• [Your task]
Rewrite the data below as a numbered list, starting at the line that contains "The width and height of the screenshot is (764, 497)." and ending at the final line of the data. Leave out blank lines.
— Begin —
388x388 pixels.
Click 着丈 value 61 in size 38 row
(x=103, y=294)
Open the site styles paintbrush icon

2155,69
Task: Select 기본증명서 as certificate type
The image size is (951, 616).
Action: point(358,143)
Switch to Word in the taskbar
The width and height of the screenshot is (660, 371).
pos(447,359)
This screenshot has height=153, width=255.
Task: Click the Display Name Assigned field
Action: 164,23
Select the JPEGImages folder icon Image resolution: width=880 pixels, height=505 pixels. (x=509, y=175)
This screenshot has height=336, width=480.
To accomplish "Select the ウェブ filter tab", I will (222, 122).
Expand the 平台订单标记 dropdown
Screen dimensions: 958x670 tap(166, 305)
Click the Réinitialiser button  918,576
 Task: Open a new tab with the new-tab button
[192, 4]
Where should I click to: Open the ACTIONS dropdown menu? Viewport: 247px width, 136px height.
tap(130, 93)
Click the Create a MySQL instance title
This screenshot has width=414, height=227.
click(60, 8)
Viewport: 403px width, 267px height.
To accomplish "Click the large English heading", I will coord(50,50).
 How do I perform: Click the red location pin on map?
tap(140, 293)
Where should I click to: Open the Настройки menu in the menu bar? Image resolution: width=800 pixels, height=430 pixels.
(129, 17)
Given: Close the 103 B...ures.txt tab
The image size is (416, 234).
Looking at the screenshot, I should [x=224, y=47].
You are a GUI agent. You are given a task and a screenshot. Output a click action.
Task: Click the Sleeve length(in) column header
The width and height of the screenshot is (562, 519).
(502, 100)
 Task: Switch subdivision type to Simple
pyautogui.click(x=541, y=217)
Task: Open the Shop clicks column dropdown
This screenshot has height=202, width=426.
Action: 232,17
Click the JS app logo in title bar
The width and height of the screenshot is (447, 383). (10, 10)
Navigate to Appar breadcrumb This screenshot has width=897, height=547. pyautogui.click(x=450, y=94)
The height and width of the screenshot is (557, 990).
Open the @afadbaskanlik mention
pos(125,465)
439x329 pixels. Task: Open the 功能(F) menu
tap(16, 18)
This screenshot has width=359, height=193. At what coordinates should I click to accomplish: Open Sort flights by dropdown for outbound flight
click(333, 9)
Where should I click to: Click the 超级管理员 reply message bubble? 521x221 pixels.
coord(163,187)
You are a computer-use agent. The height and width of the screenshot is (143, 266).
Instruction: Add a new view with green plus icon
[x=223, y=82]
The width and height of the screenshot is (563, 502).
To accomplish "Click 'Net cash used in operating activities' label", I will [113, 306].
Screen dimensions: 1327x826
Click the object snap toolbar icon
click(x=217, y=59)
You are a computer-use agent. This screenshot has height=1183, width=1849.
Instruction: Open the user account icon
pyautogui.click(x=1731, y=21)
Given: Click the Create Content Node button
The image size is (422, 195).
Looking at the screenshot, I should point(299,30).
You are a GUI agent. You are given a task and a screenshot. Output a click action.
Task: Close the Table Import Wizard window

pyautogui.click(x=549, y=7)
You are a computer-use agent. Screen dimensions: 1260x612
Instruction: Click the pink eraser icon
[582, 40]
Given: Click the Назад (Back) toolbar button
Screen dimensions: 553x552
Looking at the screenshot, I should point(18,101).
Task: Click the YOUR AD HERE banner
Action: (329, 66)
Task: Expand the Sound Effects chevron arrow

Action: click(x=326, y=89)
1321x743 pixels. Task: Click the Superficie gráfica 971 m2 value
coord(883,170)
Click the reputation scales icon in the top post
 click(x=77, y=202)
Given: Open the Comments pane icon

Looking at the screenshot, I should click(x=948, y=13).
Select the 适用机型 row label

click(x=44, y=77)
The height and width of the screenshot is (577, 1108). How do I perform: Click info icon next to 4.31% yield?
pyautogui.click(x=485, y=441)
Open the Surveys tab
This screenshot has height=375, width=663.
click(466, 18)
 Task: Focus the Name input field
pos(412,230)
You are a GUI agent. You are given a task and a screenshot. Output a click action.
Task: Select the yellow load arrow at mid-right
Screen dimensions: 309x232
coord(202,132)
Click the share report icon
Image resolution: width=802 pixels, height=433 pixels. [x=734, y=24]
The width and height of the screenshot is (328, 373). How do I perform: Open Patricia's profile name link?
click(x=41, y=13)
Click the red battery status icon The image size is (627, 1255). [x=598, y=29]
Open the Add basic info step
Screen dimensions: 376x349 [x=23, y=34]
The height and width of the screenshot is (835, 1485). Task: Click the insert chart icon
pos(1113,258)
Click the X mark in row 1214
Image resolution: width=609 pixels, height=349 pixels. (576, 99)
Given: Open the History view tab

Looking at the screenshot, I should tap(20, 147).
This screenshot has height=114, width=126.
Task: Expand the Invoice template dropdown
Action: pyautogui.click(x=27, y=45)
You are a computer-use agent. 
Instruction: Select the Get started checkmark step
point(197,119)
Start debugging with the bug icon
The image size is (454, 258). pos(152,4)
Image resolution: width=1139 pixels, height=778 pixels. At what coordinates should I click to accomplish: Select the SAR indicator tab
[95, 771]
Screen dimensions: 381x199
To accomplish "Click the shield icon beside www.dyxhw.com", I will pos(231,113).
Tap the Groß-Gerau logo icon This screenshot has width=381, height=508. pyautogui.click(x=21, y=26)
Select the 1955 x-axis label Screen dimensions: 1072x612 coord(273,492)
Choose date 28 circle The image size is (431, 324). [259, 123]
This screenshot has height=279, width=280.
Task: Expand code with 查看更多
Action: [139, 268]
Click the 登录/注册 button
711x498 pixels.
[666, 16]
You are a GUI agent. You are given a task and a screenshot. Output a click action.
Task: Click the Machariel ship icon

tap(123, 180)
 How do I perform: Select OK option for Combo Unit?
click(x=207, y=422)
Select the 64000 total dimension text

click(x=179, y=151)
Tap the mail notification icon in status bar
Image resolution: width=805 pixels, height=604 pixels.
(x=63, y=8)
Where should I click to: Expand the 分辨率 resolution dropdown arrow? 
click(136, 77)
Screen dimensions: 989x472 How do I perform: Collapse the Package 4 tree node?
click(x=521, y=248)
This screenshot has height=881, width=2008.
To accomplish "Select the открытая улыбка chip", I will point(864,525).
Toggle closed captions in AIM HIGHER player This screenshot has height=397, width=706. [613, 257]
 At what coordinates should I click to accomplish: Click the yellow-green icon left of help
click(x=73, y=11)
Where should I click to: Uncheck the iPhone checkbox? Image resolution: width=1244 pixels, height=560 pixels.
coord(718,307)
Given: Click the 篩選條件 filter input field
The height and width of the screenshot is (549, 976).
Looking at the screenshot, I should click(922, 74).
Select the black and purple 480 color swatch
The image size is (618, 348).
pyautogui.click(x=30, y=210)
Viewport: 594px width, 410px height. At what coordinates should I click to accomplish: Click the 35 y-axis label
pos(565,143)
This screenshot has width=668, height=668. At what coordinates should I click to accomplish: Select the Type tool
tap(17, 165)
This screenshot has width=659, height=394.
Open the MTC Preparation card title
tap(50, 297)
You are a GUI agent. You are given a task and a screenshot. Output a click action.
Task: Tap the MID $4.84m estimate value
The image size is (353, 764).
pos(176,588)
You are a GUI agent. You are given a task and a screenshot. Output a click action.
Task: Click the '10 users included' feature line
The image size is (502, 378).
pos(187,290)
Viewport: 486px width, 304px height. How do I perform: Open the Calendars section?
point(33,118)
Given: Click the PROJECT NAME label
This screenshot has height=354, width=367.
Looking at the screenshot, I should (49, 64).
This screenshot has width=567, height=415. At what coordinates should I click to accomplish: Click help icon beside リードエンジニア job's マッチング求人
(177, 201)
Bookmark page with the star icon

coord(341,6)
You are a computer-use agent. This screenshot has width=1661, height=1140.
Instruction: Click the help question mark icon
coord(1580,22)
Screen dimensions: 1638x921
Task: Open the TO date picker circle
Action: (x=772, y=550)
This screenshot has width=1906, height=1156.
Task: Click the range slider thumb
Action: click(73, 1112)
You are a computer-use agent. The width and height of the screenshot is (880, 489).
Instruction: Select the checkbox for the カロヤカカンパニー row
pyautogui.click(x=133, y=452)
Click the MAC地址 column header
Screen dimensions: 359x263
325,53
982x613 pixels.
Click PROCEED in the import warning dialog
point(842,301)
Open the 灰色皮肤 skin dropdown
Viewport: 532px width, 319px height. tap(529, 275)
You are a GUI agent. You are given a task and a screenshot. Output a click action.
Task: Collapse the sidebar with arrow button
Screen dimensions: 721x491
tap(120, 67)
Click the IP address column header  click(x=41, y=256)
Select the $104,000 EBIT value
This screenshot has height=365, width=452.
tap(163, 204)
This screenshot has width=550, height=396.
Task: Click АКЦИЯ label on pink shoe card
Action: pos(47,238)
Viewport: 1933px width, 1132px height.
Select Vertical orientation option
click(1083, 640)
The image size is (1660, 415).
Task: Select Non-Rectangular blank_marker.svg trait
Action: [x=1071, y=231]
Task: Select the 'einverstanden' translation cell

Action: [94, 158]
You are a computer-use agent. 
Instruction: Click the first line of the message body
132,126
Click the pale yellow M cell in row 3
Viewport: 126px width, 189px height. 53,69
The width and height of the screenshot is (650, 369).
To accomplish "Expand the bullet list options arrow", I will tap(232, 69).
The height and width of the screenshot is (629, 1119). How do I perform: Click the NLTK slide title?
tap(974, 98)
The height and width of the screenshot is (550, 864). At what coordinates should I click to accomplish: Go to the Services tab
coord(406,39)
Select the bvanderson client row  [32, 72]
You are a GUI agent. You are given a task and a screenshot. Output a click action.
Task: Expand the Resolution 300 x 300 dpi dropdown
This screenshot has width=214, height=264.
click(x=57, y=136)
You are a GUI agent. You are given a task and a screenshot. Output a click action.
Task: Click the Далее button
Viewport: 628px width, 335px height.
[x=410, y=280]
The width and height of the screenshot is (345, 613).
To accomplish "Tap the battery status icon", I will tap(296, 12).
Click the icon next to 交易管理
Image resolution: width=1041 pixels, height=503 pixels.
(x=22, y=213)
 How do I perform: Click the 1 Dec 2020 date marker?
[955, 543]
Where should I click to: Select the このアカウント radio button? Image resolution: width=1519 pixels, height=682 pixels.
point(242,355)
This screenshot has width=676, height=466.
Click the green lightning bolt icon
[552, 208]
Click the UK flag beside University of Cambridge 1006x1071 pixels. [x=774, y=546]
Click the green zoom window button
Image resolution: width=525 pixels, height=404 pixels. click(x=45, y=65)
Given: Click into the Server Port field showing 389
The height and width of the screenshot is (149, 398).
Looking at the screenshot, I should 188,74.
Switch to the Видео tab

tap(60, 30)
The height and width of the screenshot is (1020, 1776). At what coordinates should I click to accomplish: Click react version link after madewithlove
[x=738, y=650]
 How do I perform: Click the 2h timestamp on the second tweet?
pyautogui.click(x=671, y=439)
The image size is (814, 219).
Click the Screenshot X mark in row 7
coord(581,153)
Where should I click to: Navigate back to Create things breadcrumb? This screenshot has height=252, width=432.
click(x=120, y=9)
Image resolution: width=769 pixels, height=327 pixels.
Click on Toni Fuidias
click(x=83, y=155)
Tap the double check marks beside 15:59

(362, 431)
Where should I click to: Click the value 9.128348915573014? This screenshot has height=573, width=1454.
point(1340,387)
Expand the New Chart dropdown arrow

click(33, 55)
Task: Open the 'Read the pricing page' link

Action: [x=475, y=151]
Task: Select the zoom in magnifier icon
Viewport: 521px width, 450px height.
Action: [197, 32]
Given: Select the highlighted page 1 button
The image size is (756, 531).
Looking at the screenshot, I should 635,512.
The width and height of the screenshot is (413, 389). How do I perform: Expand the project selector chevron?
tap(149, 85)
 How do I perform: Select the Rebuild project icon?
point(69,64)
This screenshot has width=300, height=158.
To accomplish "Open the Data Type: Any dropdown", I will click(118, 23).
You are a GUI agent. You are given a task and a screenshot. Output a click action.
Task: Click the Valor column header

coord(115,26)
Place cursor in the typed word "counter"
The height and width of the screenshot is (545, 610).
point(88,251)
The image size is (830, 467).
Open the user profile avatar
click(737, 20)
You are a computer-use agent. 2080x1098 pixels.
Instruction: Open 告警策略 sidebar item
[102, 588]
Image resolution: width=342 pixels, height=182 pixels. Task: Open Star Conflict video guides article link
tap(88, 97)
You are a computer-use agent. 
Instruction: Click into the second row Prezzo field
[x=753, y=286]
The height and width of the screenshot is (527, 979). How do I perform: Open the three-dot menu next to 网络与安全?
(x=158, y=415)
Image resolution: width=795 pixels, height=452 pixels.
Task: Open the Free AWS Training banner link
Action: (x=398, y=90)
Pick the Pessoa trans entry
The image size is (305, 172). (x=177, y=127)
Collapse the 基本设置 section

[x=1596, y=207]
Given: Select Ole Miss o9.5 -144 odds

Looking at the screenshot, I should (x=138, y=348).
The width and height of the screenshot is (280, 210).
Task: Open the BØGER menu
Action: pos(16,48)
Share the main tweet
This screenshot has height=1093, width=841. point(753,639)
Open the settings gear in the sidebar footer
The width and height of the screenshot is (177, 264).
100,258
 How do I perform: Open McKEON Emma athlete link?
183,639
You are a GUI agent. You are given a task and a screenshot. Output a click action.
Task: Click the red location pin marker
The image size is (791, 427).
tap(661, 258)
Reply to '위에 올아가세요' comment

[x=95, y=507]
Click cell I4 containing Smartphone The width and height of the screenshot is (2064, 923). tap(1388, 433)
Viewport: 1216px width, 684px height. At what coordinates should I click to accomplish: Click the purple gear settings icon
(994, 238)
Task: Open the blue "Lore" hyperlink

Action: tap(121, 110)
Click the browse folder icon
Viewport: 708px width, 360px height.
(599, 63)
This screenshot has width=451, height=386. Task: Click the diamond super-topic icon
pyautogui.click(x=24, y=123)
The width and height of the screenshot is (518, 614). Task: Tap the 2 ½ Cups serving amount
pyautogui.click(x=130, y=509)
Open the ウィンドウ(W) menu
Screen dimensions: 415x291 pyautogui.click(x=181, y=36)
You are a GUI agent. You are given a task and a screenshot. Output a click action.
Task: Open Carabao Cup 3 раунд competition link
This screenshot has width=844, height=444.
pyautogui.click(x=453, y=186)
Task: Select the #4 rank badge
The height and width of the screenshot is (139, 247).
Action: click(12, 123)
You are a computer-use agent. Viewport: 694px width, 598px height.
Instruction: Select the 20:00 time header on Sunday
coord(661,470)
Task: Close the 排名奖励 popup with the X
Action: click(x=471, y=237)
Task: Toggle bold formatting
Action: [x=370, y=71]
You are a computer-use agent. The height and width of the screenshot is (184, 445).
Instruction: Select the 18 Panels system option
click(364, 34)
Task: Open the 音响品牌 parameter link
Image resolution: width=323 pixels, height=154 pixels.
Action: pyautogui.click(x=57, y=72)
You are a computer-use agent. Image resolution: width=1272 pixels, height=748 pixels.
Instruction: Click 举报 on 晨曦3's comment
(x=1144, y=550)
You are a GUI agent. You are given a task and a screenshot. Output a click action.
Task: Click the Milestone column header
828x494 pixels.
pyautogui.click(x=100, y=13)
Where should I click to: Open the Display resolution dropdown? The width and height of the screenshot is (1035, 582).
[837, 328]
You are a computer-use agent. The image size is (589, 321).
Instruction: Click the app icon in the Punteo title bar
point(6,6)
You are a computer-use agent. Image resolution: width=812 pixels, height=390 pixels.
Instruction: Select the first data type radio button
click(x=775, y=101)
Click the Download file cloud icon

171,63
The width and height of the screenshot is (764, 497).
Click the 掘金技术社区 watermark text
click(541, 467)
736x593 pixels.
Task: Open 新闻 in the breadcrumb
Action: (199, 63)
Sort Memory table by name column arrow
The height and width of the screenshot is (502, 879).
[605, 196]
— End —
• [Finished answer]
1. The width and height of the screenshot is (764, 497).
2. Click the 掘金技术社区 watermark text
3. click(541, 467)
4. 736x593 pixels.
5. Task: Open 新闻 in the breadcrumb
6. Action: (199, 63)
7. Sort Memory table by name column arrow
8. The height and width of the screenshot is (502, 879).
9. [605, 196]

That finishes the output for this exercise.